(文書本文):
▬▬▬

説明

パイロット式電磁弁および燃料電池システム

【課題】パイロット式電磁弁において、パイロット弁シート部の劣化を抑制する技術を提供する。
【解決手段】パイロット式電磁弁であって、パイロット弁体とパイロット弁シート部とを嵌合させる第2弾性体と、第1貫通孔および第2貫通孔の断面より小さい断面形状であり、第1貫通孔および第2貫通孔に挿入されると共に、プランジャに固定されるパイロットピンと、を備え、ソレノイドの励磁に対応して、プランジャが吸引方向に移動した場合において、パイロットピンは、主弁体よりも先に、若しくは、主弁体と共に、パイロット弁体を押圧し、ソレノイドの消磁時に、主弁体が所定の力を受けて、吸引方向に移動した場合において、パイロットピンは、パイロット弁体よりも先に、若しくは、パイロット弁体と共に、主弁体を押圧する。

【発明の詳細な説明】
【技術分野】
【0001】
本発明は、パイロット式電磁弁、または、パイロット式電磁弁を取り付けた燃料電池システムに関する。
【背景技術】
【0002】
高圧な流体を貯蔵するタンク等に取り付けられるパイロット式電磁弁が知られている(下記特許文献1参照)。パイロット式電磁弁において、プランジャにパイロットピンが固定され、パイロットピンにパイロット弁体が固定される。プランジャは、弾性体であるスプリングによって、所定方向(以下では、押圧方向とも呼ぶ)に押圧される。ソレノイドの消磁時において、パイロット弁体は、プランジャが弾性体であるスプリングから受ける押圧力によって、パイロット弁シート部と嵌合している。
【0003】
タンクに流体を充填する場合には、流体は、タンク外部からパイロット式電磁弁を介してタンク内に充填される。
【0004】
【特許文献1】特開2005−163896号公報
【発明の開示】
【発明が解決しようとする課題】
【0005】
しかしながら、上記パイロット式電磁弁において、タンクに流体を充填する場合には、流体による押圧力(以下では、流体押圧力とも呼ぶ)で、主弁体を押圧方向とは反対方向に移動させることにより行うため、パイロット弁シート部は、反作用として、パイロット弁体から流体押圧力に相当する押圧力を受けるおそれがあった。その結果、パイロット弁シート部が劣化する等の不具合が生じるおそれがあった。なお、上記問題は、パイロット式電磁弁をタンクに取り付けた場合に限られず、その他の所定装置に取り付けた場合にも生じる得る問題である。
【0006】
本発明は、上記課題に鑑みてなされたもので、パイロット式電磁弁において、パイロット弁シート部の劣化を抑制する技術を提供することを目的とする。
【課題を解決するための手段】
【0007】
本発明は、上述の課題の少なくとも一部を解決するためになされたものであり、以下の形態又は適用例として実現することが可能である。

▬▬▬

(データ区分):
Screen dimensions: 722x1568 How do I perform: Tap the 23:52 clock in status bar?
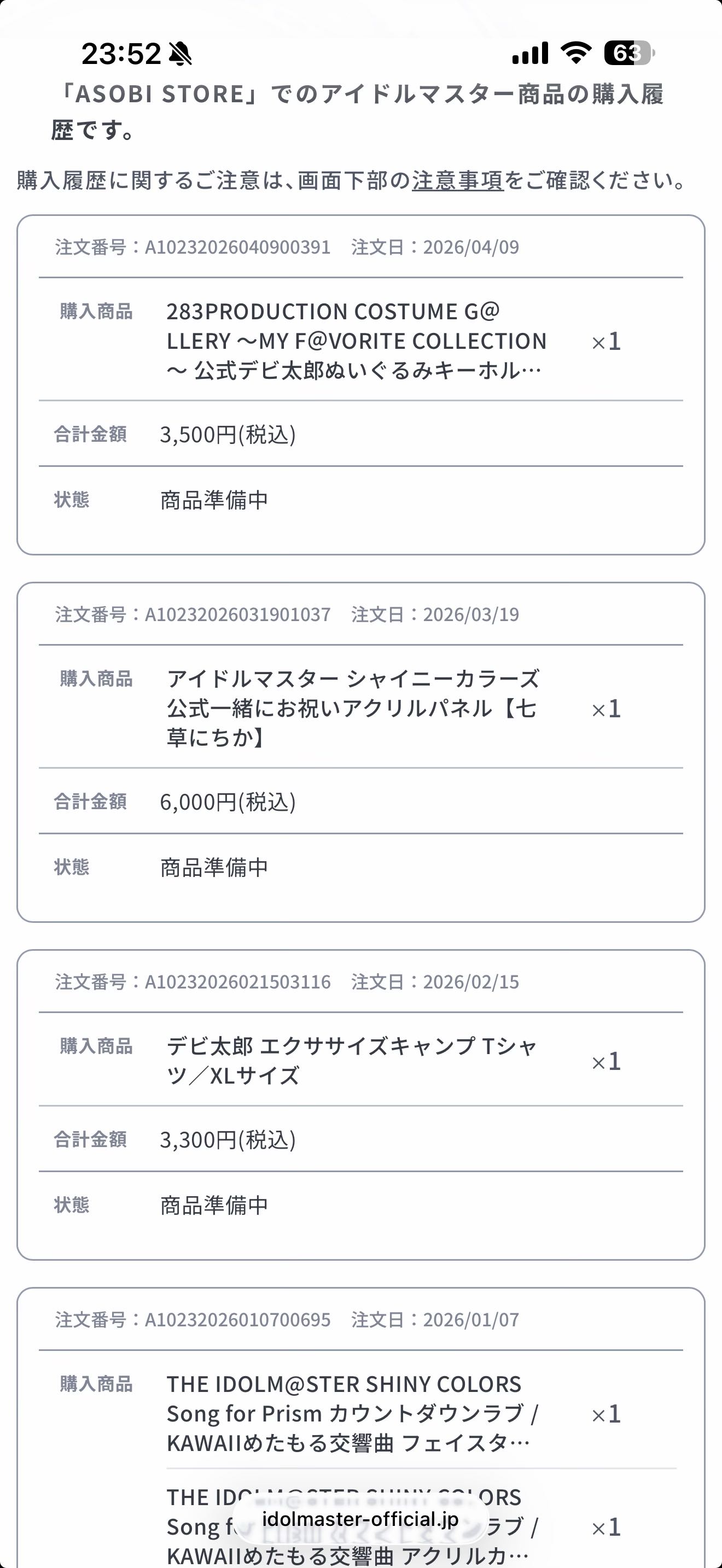click(121, 54)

▬▬▬

(作業目標):
A - 次の(i)〜(iii)の記述が文書本文と合致するかを判定し、それぞれ「はい」または「いいえ」で答えたうえで、判定の決め手となる本文の語句を正確に引用してください。
(i) パイロット式電磁弁において、プランジャはスプリングによって押圧方向に押圧される。
(ii) 本文が述べる問題は、パイロット式電磁弁をタンクに取り付けた場合にのみ生じる。
(iii) タンクに流体を充填する場合、流体はタンク外部からパイロット式電磁弁を介してタンク内に充填される。
B - 文書本文のうち、「パイロット式電磁弁および燃料電池システム」を含む語句で始まり「体と共に、主弁体を押圧する。」で終わる部分を、一字も変えずに書き写してください。
データ区分の資料は、文書本文とは別個の独立した資料です。

(結果):
A -
(i) はい。「プランジャは、弾性体であるスプリングによって、所定方向(以下では、押圧方向とも呼ぶ)に押圧される。」
(ii) いいえ。「パイロット式電磁弁をタンクに取り付けた場合に限られず」
(iii) はい。「流体は、タンク外部からパイロット式電磁弁を介してタンク内に充填される。」

B -
パイロット式電磁弁および燃料電池システム

【課題】パイロット式電磁弁において、パイロット弁シート部の劣化を抑制する技術を提供する。
【解決手段】パイロット式電磁弁であって、パイロット弁体とパイロット弁シート部とを嵌合させる第2弾性体と、第1貫通孔および第2貫通孔の断面より小さい断面形状であり、第1貫通孔および第2貫通孔に挿入されると共に、プランジャに固定されるパイロットピンと、を備え、ソレノイドの励磁に対応して、プランジャが吸引方向に移動した場合において、パイロットピンは、主弁体よりも先に、若しくは、主弁体と共に、パイロット弁体を押圧し、ソレノイドの消磁時に、主弁体が所定の力を受けて、吸引方向に移動した場合において、パイロットピンは、パイロット弁体よりも先に、若しくは、パイロット弁体と共に、主弁体を押圧する。